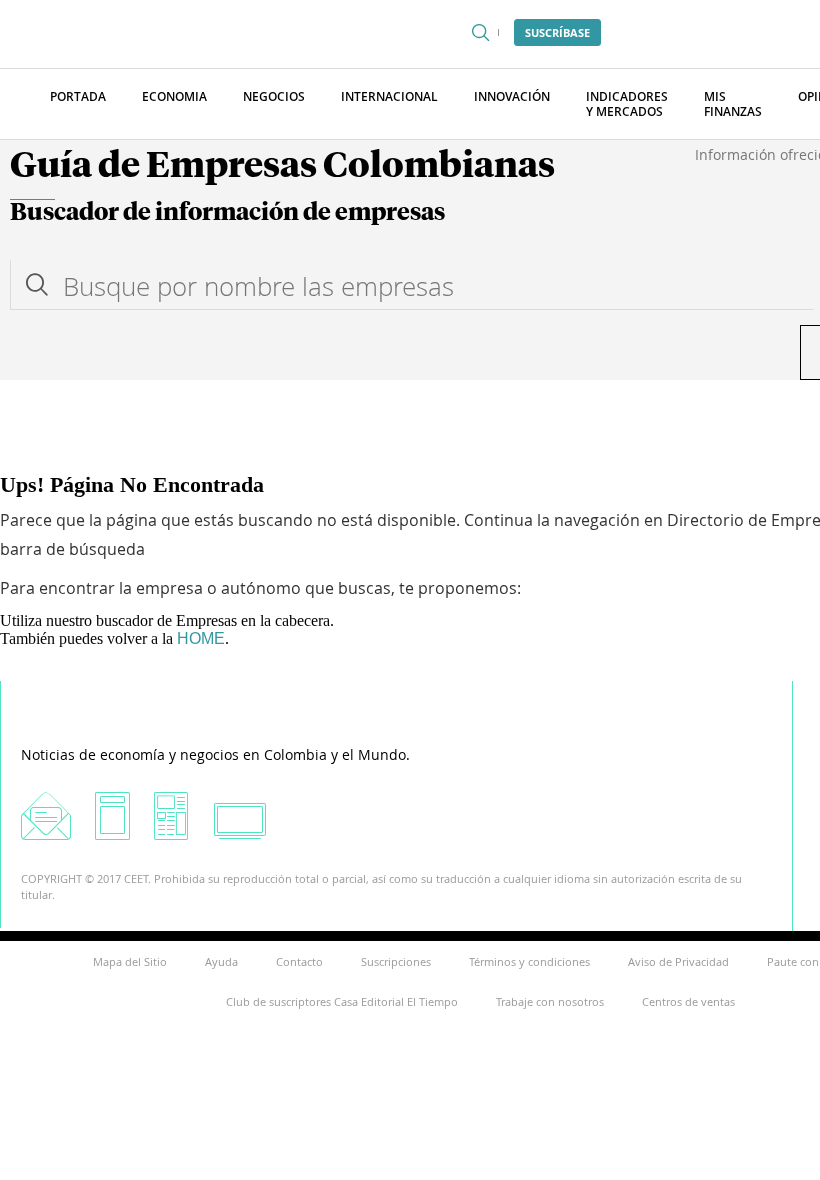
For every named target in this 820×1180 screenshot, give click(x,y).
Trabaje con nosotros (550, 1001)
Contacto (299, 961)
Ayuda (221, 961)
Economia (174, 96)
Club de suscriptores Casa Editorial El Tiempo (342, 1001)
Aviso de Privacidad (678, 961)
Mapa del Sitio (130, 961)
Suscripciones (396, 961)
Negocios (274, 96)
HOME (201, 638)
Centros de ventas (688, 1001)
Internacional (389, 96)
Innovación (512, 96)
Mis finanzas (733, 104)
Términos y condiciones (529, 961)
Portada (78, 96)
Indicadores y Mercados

◆ WHAT IS EXPECTED ◆
Reproduce the entries above exactly, without images.

◆ FINAL ANSWER ◆
For every named target in this 820×1180 screenshot, give click(x,y).
Trabaje con nosotros (550, 1001)
Contacto (299, 961)
Ayuda (221, 961)
Economia (174, 96)
Club de suscriptores Casa Editorial El Tiempo (342, 1001)
Aviso de Privacidad (678, 961)
Mapa del Sitio (130, 961)
Suscripciones (396, 961)
Negocios (274, 96)
HOME (201, 638)
Centros de ventas (688, 1001)
Internacional (389, 96)
Innovación (512, 96)
Mis finanzas (733, 104)
Términos y condiciones (529, 961)
Portada (78, 96)
Indicadores y Mercados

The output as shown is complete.